§ **Task statement**: Check every line below for the word "computer" and show those that hold it.
===
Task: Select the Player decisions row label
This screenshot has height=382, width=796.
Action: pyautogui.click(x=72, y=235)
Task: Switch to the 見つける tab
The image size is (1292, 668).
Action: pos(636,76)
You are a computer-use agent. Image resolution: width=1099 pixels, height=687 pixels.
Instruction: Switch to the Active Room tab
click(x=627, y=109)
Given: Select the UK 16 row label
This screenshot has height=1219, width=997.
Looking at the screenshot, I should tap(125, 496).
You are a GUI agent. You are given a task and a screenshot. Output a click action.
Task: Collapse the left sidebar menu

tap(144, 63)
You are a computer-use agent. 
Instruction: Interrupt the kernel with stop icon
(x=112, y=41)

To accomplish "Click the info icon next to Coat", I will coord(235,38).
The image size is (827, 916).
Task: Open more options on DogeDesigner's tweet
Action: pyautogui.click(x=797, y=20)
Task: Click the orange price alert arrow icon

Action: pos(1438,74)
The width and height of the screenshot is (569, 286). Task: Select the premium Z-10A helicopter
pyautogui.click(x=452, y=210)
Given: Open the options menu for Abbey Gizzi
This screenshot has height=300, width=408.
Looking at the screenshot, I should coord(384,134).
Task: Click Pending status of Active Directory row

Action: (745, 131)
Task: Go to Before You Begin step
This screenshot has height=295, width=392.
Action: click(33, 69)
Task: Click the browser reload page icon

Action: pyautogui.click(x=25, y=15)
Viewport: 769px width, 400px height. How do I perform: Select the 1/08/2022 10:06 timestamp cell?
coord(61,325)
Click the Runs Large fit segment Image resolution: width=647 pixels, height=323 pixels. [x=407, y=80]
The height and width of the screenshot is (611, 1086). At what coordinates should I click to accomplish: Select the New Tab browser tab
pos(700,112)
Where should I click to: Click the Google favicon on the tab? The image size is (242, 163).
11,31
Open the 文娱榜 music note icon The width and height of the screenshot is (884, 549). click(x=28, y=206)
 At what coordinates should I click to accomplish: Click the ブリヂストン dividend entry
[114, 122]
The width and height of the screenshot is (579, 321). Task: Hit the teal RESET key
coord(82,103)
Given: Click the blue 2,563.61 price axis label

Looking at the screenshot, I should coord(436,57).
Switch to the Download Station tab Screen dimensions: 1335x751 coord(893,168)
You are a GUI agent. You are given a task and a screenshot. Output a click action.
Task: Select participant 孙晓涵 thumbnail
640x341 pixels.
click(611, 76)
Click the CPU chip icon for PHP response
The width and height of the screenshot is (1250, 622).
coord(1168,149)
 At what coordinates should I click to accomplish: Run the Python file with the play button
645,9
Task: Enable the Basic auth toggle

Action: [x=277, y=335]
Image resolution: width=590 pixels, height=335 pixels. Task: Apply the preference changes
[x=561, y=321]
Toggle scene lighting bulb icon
===
§ **Result of this task**:
You are a computer-use agent. Image resolution: width=1099 pixels, height=687 pixels.
You are a computer-use agent. 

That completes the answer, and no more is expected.